• [Badany tekst]
....................

9 lipca 2017, 23:21
Lecimy na Teneryfę w październiku i jest to niewątpiwie pozytywna informacja.
Temat starań – hmmm no temat odkładamy w czasie minimum 3 miesiące. W październiku lekarz podejmie decyzję czy możemy wznowić starania. Dobra ale od początku.
Od 21 kwietnia jestem na L4 ze względu na wysunięty dysk. W czerwcu udało mi się wyskoczyć na 2 tygodnie do Polski w celu diagnostyki kręgosłupa. Przy okazji „machnęłam” komplecik badań i wyszły cuda wianki. O ile kręgosłup ma się lepiej o tyle takiego burdlu hormonalnego dawno nie miałam – może nawet nigdy.
*Prolaktyna szybująca w niebiosa – test z Metoklopramidem potwierdził hiperprolaktynemię – cała tabletka bromka plus niepokalanek
*Insulina jak zwykle wariuje krzywa potwierdziła że jest meksyk – hiperinsulinemia poposiłkowa i insulinooporność metformina 850-500-500 (zwiększać do 3×850)

....................

• [Zawartość zbioru danych]
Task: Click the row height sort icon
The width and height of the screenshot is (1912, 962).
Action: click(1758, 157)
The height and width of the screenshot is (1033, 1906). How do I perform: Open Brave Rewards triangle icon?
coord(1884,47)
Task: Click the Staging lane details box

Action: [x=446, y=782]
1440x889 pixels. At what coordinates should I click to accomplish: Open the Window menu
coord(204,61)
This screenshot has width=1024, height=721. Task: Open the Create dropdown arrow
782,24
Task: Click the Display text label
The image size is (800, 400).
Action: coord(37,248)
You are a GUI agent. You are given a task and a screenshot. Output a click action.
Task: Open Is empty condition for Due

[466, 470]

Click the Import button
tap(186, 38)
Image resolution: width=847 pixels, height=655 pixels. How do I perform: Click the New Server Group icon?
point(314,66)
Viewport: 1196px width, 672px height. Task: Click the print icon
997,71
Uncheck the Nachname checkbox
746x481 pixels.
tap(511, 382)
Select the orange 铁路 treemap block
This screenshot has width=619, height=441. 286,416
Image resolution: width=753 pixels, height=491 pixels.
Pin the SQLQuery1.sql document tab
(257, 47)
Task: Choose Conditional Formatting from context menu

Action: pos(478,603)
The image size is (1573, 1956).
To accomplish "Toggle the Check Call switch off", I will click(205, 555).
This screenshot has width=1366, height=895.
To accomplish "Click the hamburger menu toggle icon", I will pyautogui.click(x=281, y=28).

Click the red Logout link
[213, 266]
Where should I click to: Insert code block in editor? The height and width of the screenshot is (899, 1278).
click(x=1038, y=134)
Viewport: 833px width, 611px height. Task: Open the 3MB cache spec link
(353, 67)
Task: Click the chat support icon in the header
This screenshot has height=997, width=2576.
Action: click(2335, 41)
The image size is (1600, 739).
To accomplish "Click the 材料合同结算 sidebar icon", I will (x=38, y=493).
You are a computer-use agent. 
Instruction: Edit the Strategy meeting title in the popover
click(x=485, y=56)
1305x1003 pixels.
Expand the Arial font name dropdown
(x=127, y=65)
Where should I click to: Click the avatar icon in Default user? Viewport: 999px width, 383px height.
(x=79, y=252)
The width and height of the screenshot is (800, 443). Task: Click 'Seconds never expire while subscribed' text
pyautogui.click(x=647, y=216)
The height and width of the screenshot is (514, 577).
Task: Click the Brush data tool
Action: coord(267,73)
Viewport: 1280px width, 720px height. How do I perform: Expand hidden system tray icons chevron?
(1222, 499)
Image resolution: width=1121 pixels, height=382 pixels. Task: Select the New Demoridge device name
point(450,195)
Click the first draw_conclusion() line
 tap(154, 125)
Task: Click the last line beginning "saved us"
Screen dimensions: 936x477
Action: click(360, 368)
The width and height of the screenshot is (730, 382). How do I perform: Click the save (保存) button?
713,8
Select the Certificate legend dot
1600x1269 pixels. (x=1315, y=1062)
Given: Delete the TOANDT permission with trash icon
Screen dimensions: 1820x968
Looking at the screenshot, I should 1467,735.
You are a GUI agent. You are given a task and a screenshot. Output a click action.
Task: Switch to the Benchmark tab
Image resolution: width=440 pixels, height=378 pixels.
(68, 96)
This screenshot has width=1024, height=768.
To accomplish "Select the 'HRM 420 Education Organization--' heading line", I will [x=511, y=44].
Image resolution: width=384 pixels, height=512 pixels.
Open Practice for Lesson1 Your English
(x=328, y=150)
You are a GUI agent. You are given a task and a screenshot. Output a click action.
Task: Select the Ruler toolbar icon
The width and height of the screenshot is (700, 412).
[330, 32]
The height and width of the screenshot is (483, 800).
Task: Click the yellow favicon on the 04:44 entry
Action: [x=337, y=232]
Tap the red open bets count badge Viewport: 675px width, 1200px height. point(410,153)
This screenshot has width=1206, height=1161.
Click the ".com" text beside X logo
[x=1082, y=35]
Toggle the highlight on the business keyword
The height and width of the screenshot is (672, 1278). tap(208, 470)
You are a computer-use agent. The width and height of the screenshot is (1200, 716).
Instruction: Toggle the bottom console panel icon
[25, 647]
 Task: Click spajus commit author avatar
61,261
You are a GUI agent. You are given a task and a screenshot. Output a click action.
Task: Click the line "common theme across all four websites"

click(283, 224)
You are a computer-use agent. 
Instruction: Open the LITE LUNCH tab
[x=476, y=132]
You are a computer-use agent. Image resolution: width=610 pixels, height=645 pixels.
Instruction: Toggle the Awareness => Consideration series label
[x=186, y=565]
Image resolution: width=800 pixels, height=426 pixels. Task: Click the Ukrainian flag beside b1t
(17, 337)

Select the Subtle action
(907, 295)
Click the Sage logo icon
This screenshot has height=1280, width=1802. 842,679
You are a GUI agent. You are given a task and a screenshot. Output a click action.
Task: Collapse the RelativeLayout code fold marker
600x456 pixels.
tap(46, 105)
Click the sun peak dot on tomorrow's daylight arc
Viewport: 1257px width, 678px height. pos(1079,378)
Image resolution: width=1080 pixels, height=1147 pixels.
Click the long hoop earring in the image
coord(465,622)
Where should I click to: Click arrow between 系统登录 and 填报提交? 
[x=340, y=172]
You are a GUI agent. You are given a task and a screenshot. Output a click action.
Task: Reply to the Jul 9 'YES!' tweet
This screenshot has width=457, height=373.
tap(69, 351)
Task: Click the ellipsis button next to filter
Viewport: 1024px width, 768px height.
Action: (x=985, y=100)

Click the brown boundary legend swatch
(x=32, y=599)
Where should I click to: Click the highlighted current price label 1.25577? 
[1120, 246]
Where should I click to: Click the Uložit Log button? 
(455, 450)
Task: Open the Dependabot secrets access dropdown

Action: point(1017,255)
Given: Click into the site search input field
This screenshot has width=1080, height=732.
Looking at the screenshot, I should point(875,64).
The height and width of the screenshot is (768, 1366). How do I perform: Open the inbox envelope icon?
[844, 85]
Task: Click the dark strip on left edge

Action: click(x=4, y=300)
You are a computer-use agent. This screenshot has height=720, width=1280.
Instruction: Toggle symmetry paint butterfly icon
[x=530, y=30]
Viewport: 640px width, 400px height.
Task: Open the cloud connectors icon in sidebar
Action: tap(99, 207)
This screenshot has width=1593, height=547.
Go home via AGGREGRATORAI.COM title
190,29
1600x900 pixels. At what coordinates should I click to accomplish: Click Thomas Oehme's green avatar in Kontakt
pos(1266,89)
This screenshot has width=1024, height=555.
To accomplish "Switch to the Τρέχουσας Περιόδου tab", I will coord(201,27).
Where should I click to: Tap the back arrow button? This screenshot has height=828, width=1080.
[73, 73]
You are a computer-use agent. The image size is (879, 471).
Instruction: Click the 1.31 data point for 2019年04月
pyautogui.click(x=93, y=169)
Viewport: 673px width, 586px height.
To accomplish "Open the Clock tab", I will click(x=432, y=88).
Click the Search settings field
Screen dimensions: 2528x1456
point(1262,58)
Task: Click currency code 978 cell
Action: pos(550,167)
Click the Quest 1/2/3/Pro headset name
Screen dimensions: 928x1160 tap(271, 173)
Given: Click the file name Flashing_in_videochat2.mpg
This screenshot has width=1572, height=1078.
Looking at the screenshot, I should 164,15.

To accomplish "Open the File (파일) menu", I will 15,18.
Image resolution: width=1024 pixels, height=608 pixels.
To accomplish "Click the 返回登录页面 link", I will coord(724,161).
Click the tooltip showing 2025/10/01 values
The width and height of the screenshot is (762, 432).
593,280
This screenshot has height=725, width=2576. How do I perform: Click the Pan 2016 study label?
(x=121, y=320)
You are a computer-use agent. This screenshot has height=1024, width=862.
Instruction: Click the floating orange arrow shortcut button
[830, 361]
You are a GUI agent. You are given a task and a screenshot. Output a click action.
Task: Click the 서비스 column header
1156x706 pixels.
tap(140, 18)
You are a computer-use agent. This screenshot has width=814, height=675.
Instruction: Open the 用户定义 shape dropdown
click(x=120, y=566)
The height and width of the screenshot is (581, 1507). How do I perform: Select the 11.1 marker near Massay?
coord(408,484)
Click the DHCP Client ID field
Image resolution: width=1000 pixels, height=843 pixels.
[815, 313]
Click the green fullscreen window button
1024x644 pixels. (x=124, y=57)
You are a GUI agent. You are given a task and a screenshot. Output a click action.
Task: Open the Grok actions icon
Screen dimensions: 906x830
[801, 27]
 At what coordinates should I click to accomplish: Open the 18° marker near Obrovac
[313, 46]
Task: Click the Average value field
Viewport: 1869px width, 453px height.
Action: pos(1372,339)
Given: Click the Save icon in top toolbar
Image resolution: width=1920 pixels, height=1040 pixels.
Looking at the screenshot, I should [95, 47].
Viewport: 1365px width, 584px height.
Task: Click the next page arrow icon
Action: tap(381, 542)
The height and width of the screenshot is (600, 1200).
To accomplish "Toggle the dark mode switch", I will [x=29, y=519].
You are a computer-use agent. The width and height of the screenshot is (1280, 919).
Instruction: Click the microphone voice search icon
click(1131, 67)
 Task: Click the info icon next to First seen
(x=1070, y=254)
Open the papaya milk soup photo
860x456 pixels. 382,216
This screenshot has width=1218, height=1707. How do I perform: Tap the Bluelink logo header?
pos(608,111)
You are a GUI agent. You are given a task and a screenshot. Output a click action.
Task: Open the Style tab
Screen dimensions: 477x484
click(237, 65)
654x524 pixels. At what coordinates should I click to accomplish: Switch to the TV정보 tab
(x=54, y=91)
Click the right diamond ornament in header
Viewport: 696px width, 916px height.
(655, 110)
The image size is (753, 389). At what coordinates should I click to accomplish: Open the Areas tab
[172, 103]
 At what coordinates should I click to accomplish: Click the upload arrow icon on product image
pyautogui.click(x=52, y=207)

....................

• [Praca z materiałem]
1. Wypisz w kolejności pojawienia się wszystkie miesiące wymienione w tekście o wynikach badań. Każdy podaj raz, w mianowniku.
2. Kontynuuj tekst o wynikach badań od miejsca, w którym się kończy.

• [Odpowiedzi do zadań]
1. lipiec, październik, kwiecień, czerwiec

2.
*Tarczyca – hmmm w jednym badaniu wyszła niedoczynność z nadczynnością na raz. Drugie badanie „trójcy tarczycowej” wykazało niedoczynność ale za to AntyTPO lekko podniesione – LETROX pół tabletki rano kontrola za 3 miesiące
*Poziom witamin: D – okej, B12 mogłaby być wyższa, Kwas Foliowy za wysoko
*Homocysteina – spadła z ponad 15 na prawie 12 ale jest i tak za wysoka w porównaniu do poziomu kwasu foliowego
I na koniec smaczek:
*Mutacje genetyczne: MTFRH A1298c układ homozygotyczny, czynnik V Leiden układ hetero, PAI-1 układ hetero.
Genetyk zalecił dodatkowe wyniki genetyczne ponieważ nie podoba mu się poziom kwasu w stosunku do homocysteiny i uważa że nie jest to wynikiem mutacji MTFRH tylko jakiejś innej.
Podsumowując:
Moje mutacje uniemożliwiają zagnieżdżenie zarodka i czeka mnie heparyna ale póki co muszę się oczyścić z nadmiaru kwasu foliowego.
Muszę teraz brać metylowane formy B12 i folianu.
Wpis mocno chaotyczny ale po takim czasie ciężko jest streścić wszystko.